When it comes to starting an AdWords campaign or performing keyword research with the Google Keyword tool, it can be difficult to understand the different terminology that is used regarding the “match” status.

All you know is that you want your website to appear when someone is searching for your products, you don’t want to be messing around with “exact match”, “phrase match” or “broad match”. Unfortunately, you do need to know about the match type and when to use each one, otherwise you could be literally pouring money down the drain.

While it may seem like these match types are purely an inconvenience, provided that they are used properly, they can help you to run an efficient AdWords campaign very easily.

Match Formatting

Google AdWordsBefore we look into what each of the match types is, we’ll quickly explain how each is formatted.
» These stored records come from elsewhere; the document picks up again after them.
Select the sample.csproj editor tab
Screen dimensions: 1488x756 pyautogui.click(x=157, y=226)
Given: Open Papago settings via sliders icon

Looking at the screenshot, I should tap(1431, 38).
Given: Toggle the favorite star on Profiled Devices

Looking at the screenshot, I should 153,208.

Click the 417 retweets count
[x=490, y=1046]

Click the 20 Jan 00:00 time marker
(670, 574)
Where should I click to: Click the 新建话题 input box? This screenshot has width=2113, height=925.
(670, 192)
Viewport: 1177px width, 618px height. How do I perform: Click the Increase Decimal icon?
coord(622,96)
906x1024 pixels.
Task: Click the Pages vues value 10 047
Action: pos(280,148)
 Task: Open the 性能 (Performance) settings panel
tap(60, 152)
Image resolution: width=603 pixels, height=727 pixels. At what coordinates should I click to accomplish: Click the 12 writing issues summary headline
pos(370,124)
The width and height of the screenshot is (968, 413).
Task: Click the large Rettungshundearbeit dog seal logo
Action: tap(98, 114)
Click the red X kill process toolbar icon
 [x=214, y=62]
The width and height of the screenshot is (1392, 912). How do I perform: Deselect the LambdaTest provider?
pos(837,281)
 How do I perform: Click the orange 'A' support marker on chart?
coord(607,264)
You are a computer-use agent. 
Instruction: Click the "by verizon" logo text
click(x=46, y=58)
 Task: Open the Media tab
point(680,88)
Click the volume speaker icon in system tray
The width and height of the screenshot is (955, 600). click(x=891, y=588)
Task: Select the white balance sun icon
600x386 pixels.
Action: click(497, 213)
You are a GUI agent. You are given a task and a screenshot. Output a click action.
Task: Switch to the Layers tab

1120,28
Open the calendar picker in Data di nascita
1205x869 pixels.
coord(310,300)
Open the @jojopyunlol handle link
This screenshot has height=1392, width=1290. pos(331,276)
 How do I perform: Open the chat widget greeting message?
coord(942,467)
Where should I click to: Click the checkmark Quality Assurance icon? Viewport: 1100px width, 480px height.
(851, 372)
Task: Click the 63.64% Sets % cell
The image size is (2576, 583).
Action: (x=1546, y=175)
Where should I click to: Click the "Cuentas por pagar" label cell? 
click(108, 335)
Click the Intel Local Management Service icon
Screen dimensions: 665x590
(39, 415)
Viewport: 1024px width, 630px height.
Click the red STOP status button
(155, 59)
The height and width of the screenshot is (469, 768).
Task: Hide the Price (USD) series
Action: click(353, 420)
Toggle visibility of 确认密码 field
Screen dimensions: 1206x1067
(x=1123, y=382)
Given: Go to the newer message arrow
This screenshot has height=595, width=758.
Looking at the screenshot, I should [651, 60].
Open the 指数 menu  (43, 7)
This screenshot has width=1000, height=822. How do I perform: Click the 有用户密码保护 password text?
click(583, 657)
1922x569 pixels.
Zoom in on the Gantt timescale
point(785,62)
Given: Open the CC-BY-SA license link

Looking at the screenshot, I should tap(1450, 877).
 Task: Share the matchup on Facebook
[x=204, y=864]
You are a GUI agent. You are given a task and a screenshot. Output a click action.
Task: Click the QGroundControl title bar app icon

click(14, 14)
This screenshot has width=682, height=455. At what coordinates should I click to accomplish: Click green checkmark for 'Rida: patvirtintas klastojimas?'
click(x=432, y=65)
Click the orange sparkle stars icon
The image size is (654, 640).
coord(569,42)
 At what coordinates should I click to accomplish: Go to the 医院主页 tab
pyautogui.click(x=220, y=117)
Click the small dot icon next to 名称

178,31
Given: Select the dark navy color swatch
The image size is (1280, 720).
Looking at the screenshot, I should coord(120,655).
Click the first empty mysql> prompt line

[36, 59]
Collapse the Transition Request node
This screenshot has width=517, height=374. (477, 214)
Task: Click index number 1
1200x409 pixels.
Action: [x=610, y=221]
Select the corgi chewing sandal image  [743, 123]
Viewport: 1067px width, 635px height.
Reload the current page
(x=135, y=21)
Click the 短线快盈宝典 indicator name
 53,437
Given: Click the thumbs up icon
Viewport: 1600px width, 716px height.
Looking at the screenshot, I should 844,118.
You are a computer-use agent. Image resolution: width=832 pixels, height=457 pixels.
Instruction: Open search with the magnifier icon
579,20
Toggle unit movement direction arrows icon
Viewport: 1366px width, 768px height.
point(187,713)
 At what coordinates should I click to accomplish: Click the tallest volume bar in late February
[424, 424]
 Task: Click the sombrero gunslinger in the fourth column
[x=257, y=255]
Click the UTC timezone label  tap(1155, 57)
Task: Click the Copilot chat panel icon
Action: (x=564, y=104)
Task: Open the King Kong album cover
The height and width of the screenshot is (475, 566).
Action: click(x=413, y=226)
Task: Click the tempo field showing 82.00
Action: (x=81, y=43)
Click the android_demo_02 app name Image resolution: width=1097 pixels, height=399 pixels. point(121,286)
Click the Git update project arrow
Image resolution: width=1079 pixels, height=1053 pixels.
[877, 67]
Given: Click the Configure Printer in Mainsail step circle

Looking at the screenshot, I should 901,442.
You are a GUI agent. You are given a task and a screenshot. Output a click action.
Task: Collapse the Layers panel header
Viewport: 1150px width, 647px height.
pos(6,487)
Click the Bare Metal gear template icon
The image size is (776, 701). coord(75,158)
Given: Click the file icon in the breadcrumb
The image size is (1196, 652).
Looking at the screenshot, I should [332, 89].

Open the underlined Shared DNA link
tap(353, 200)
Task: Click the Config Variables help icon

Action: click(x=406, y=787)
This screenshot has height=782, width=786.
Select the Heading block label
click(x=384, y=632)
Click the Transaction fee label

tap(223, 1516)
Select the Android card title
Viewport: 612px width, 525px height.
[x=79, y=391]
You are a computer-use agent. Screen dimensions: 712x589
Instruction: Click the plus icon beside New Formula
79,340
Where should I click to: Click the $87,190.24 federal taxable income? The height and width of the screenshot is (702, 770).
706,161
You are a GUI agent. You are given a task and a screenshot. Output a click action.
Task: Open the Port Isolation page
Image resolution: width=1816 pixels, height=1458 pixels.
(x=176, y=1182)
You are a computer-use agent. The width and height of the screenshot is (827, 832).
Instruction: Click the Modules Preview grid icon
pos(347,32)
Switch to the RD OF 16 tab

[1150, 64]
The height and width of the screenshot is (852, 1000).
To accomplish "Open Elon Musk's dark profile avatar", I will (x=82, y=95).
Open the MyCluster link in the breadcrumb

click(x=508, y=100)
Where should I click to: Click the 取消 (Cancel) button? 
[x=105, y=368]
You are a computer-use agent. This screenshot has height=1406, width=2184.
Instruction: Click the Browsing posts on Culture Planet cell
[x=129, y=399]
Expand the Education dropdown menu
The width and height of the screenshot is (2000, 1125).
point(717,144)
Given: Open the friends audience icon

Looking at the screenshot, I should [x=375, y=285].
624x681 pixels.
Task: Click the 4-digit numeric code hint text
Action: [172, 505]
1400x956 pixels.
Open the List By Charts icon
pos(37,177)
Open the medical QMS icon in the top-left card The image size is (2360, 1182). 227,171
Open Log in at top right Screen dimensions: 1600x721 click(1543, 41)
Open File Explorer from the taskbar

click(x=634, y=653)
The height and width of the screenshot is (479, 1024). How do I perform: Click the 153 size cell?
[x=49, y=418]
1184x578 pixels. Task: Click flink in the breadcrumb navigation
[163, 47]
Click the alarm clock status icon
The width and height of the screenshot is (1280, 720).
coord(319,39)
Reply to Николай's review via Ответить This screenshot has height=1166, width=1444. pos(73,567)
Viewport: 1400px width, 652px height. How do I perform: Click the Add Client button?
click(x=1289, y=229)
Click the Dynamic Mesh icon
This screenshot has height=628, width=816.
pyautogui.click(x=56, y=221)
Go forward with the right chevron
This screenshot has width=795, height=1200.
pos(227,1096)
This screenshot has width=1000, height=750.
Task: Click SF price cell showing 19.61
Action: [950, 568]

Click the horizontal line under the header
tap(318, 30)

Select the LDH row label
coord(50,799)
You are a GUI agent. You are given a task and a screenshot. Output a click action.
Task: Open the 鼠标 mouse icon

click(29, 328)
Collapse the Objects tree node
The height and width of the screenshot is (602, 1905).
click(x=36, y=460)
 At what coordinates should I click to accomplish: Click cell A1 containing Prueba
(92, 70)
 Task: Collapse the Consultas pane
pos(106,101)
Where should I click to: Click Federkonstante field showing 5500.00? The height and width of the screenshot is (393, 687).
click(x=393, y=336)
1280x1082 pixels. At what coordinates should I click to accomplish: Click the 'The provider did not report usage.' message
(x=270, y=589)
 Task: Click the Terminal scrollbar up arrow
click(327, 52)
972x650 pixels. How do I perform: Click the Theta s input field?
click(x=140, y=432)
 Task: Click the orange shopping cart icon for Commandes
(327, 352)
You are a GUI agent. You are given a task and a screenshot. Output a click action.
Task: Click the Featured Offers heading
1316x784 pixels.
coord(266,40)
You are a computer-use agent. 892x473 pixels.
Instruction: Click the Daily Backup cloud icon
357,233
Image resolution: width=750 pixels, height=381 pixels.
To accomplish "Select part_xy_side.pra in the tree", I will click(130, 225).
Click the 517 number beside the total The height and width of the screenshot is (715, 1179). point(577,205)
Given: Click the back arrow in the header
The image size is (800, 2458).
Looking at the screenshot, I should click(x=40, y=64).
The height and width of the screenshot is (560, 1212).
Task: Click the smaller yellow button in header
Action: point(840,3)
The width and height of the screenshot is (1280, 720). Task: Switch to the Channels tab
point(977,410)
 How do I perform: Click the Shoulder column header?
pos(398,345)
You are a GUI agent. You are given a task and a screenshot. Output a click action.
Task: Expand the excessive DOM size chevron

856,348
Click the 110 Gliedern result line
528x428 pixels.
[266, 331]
  • Exact Match – The phrase or word will be surrounded by square brackets, in the format [Cheap Red Car].
  • Phrase Match – The phrase will be surrounded by quote marks, in the format “Cheap Red Car”.
  • Broad Match – Any phrase or word which is entered into your AdWords keyword list without any type of formatting is a broad match, for example – Cheap Red Car

Exact Match

Pretty much as the name suggests, an Exact Match search term is one which is an exact match to the keywords that you have in your list. For example, if you have Cheap Red Car in your list and someone searches for Cheap Red Car your advert will appear, however if they search for Cheap Car In Red or Where Can I Buy A Cheap Red Car, your advert will not appear.

Phrase Match

A Phrase Match means that they user must search for your keyword in the order that you have put them, but they can have other words either side. For example, if they searched for Where Can I Buy A Cheap Red Car or Cheap Red Car For Sale then your advert would appear, but if they searched for Cheap Car In Red, it wouldn’t appear.

Broad Match

A Broad Match simply means that all of your words must be in the users search term, but the order and any additional words do not matter. This means that any phrase containing the words Cheap, Red and Car would be included. Therefore a search for Red Cheap Car would appear, but so would Cheap Car In Red Mountain Area.

Why It Matters?

Let’s take a look at an example of why this matters and why you should ensure you have the right match types for your keywords.

If you added the search term New Car In York, your advert would appear if someone searched for Cars For Sale In New York, Rent A Car In New York or New Baby Car Seat In York.  Obviously none of these terms are relevant, but you would be paying for your advert to appear for these terms.

Using the right match type and also negative keywords can help to not only reduce your AdWords cost but also increase the number of relevant clicks that you get!

5 thoughts on “Do You Know About Google AdWords Match Types?”

  1. Good overview on the match type. A good understanding about how your adwords strategy affects the search results. It’s important to know about what Keywords to use and keywords to avoid .

  2. Hey thanks for the post, but do we follow the same logic when we do keyword research before writing a post using Google ad words keyword research tool.

  3. This is such a simple topic that is so often overlooked. Implementing “match types” when building an AdWords campaign helps limit your negative keywords as well as increasing your relevant click through rate. It is one of the most essential building blocks to an efficient campaign. Thank you for your post, I witness businesses not making use of this function all too often.